Element and text location data:
■ ■ ■ ■ ■
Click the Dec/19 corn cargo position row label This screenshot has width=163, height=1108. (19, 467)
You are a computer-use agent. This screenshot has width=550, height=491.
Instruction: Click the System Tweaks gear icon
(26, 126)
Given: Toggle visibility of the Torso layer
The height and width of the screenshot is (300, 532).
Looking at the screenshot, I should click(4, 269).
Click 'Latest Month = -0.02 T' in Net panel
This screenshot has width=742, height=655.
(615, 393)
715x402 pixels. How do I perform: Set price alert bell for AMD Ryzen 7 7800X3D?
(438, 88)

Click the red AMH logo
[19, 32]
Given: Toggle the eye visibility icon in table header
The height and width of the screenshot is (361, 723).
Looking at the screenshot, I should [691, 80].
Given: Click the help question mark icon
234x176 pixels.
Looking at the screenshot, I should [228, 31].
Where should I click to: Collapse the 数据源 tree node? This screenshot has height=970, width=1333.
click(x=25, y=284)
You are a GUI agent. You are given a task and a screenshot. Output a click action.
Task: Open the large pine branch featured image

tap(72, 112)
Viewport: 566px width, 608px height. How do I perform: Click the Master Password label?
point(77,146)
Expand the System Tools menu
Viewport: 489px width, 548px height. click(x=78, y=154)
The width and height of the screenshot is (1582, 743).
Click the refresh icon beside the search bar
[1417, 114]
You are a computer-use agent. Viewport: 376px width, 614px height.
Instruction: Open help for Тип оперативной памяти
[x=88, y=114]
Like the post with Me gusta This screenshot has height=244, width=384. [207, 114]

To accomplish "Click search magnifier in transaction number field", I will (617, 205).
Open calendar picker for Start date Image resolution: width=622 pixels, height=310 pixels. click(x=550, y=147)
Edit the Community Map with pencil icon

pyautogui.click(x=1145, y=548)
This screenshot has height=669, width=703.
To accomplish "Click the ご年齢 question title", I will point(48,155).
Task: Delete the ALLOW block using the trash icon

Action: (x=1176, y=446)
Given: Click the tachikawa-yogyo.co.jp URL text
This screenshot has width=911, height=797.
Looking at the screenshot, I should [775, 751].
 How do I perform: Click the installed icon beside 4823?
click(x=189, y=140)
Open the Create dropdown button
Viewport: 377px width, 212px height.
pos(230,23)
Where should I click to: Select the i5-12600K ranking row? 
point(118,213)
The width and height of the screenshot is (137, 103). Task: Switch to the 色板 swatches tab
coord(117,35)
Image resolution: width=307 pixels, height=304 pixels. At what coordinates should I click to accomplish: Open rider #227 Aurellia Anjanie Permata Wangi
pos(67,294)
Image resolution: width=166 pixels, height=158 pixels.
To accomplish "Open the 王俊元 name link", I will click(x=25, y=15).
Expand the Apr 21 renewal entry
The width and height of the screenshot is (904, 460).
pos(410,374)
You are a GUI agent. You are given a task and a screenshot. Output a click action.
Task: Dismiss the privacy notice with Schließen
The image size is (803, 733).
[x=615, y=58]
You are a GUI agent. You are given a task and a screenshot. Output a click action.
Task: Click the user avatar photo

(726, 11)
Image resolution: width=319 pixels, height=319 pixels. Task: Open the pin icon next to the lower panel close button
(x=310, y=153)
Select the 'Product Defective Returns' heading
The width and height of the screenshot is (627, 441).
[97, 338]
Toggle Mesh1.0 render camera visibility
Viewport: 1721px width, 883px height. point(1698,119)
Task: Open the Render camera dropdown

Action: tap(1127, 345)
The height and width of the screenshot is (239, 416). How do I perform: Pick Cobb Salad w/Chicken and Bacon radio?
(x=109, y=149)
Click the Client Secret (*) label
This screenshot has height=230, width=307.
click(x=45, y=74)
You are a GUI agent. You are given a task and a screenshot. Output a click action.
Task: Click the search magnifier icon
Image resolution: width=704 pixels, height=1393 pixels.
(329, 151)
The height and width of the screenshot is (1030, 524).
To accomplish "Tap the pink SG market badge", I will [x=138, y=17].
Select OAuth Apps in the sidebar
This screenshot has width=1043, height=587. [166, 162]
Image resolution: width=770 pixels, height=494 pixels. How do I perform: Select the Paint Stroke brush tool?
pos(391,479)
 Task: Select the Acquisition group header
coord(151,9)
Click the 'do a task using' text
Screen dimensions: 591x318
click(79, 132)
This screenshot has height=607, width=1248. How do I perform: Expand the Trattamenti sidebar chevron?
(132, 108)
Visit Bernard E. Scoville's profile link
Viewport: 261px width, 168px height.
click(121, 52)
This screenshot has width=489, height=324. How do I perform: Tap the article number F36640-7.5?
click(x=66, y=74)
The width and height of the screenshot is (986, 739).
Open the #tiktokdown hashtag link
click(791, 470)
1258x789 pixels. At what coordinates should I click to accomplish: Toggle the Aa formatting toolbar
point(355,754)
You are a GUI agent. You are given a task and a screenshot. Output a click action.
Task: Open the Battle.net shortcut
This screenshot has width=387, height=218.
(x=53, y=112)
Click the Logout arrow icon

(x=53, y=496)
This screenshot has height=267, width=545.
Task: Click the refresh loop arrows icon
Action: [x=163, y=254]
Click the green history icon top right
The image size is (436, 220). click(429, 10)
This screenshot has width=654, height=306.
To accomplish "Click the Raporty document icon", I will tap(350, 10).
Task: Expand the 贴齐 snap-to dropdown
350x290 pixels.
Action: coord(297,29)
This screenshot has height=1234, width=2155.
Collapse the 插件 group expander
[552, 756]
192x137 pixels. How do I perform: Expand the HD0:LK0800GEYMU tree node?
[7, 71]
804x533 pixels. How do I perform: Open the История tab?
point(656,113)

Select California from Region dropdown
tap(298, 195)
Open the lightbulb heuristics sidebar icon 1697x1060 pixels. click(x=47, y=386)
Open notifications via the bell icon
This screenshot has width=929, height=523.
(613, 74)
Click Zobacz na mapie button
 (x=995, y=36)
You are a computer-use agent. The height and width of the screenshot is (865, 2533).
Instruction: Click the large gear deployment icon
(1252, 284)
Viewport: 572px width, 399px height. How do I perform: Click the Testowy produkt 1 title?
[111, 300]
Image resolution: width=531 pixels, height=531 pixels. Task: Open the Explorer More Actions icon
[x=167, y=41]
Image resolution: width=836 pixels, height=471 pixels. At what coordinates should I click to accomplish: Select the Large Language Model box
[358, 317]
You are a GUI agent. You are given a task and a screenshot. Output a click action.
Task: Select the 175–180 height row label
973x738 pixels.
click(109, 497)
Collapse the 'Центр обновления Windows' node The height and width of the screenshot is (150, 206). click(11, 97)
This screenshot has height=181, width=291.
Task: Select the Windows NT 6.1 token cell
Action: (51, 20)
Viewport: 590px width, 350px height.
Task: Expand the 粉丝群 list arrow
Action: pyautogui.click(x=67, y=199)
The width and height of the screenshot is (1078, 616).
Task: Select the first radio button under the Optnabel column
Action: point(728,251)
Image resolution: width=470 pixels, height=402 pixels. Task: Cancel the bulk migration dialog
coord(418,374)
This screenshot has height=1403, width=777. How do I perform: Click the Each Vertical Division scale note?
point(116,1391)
■ ■ ■ ■ ■
_EXERCISE_
Reproduce every entry above word for word, keeping each line in its original order.

_WRITTEN RESPONSE_
Click the Dec/19 corn cargo position row label This screenshot has width=163, height=1108. (19, 467)
You are a computer-use agent. This screenshot has width=550, height=491.
Instruction: Click the System Tweaks gear icon
(26, 126)
Given: Toggle visibility of the Torso layer
The height and width of the screenshot is (300, 532).
Looking at the screenshot, I should click(4, 269).
Click 'Latest Month = -0.02 T' in Net panel
This screenshot has width=742, height=655.
(615, 393)
715x402 pixels. How do I perform: Set price alert bell for AMD Ryzen 7 7800X3D?
(438, 88)

Click the red AMH logo
[19, 32]
Given: Toggle the eye visibility icon in table header
The height and width of the screenshot is (361, 723).
Looking at the screenshot, I should [691, 80].
Given: Click the help question mark icon
234x176 pixels.
Looking at the screenshot, I should [228, 31].
Where should I click to: Collapse the 数据源 tree node? This screenshot has height=970, width=1333.
click(x=25, y=284)
You are a GUI agent. You are given a task and a screenshot. Output a click action.
Task: Open the large pine branch featured image

tap(72, 112)
Viewport: 566px width, 608px height. How do I perform: Click the Master Password label?
point(77,146)
Expand the System Tools menu
Viewport: 489px width, 548px height. click(x=78, y=154)
The width and height of the screenshot is (1582, 743).
Click the refresh icon beside the search bar
[1417, 114]
You are a computer-use agent. Viewport: 376px width, 614px height.
Instruction: Open help for Тип оперативной памяти
[x=88, y=114]
Like the post with Me gusta This screenshot has height=244, width=384. [207, 114]

To accomplish "Click search magnifier in transaction number field", I will (617, 205).
Open calendar picker for Start date Image resolution: width=622 pixels, height=310 pixels. click(x=550, y=147)
Edit the Community Map with pencil icon

pyautogui.click(x=1145, y=548)
This screenshot has height=669, width=703.
To accomplish "Click the ご年齢 question title", I will point(48,155).
Task: Delete the ALLOW block using the trash icon

Action: (x=1176, y=446)
Given: Click the tachikawa-yogyo.co.jp URL text
This screenshot has width=911, height=797.
Looking at the screenshot, I should [775, 751].
 How do I perform: Click the installed icon beside 4823?
click(x=189, y=140)
Open the Create dropdown button
Viewport: 377px width, 212px height.
pos(230,23)
Where should I click to: Select the i5-12600K ranking row? 
point(118,213)
The width and height of the screenshot is (137, 103). Task: Switch to the 色板 swatches tab
coord(117,35)
Image resolution: width=307 pixels, height=304 pixels. At what coordinates should I click to accomplish: Open rider #227 Aurellia Anjanie Permata Wangi
pos(67,294)
Image resolution: width=166 pixels, height=158 pixels.
To accomplish "Open the 王俊元 name link", I will click(x=25, y=15).
Expand the Apr 21 renewal entry
The width and height of the screenshot is (904, 460).
pos(410,374)
You are a GUI agent. You are given a task and a screenshot. Output a click action.
Task: Dismiss the privacy notice with Schließen
The image size is (803, 733).
[x=615, y=58]
You are a GUI agent. You are given a task and a screenshot. Output a click action.
Task: Click the user avatar photo

(726, 11)
Image resolution: width=319 pixels, height=319 pixels. Task: Open the pin icon next to the lower panel close button
(x=310, y=153)
Select the 'Product Defective Returns' heading
The width and height of the screenshot is (627, 441).
[97, 338]
Toggle Mesh1.0 render camera visibility
Viewport: 1721px width, 883px height. point(1698,119)
Task: Open the Render camera dropdown

Action: tap(1127, 345)
The height and width of the screenshot is (239, 416). How do I perform: Pick Cobb Salad w/Chicken and Bacon radio?
(x=109, y=149)
Click the Client Secret (*) label
This screenshot has height=230, width=307.
click(x=45, y=74)
You are a GUI agent. You are given a task and a screenshot. Output a click action.
Task: Click the search magnifier icon
Image resolution: width=704 pixels, height=1393 pixels.
(329, 151)
The height and width of the screenshot is (1030, 524).
To accomplish "Tap the pink SG market badge", I will [x=138, y=17].
Select OAuth Apps in the sidebar
This screenshot has width=1043, height=587. [166, 162]
Image resolution: width=770 pixels, height=494 pixels. How do I perform: Select the Paint Stroke brush tool?
pos(391,479)
 Task: Select the Acquisition group header
coord(151,9)
Click the 'do a task using' text
Screen dimensions: 591x318
click(79, 132)
This screenshot has height=607, width=1248. How do I perform: Expand the Trattamenti sidebar chevron?
(132, 108)
Visit Bernard E. Scoville's profile link
Viewport: 261px width, 168px height.
click(121, 52)
This screenshot has width=489, height=324. How do I perform: Tap the article number F36640-7.5?
click(x=66, y=74)
The width and height of the screenshot is (986, 739).
Open the #tiktokdown hashtag link
click(791, 470)
1258x789 pixels. At what coordinates should I click to accomplish: Toggle the Aa formatting toolbar
point(355,754)
You are a GUI agent. You are given a task and a screenshot. Output a click action.
Task: Open the Battle.net shortcut
This screenshot has width=387, height=218.
(x=53, y=112)
Click the Logout arrow icon

(x=53, y=496)
This screenshot has height=267, width=545.
Task: Click the refresh loop arrows icon
Action: [x=163, y=254]
Click the green history icon top right
The image size is (436, 220). click(429, 10)
This screenshot has width=654, height=306.
To accomplish "Click the Raporty document icon", I will tap(350, 10).
Task: Expand the 贴齐 snap-to dropdown
350x290 pixels.
Action: coord(297,29)
This screenshot has height=1234, width=2155.
Collapse the 插件 group expander
[552, 756]
192x137 pixels. How do I perform: Expand the HD0:LK0800GEYMU tree node?
[7, 71]
804x533 pixels. How do I perform: Open the История tab?
point(656,113)

Select California from Region dropdown
tap(298, 195)
Open the lightbulb heuristics sidebar icon 1697x1060 pixels. click(x=47, y=386)
Open notifications via the bell icon
This screenshot has width=929, height=523.
(613, 74)
Click Zobacz na mapie button
 (x=995, y=36)
You are a computer-use agent. The height and width of the screenshot is (865, 2533).
Instruction: Click the large gear deployment icon
(1252, 284)
Viewport: 572px width, 399px height. How do I perform: Click the Testowy produkt 1 title?
[111, 300]
Image resolution: width=531 pixels, height=531 pixels. Task: Open the Explorer More Actions icon
[x=167, y=41]
Image resolution: width=836 pixels, height=471 pixels. At what coordinates should I click to accomplish: Select the Large Language Model box
[358, 317]
You are a GUI agent. You are given a task and a screenshot. Output a click action.
Task: Select the 175–180 height row label
973x738 pixels.
click(109, 497)
Collapse the 'Центр обновления Windows' node The height and width of the screenshot is (150, 206). click(11, 97)
This screenshot has height=181, width=291.
Task: Select the Windows NT 6.1 token cell
Action: (51, 20)
Viewport: 590px width, 350px height.
Task: Expand the 粉丝群 list arrow
Action: pyautogui.click(x=67, y=199)
The width and height of the screenshot is (1078, 616).
Task: Select the first radio button under the Optnabel column
Action: point(728,251)
Image resolution: width=470 pixels, height=402 pixels. Task: Cancel the bulk migration dialog
coord(418,374)
This screenshot has height=1403, width=777. How do I perform: Click the Each Vertical Division scale note?
point(116,1391)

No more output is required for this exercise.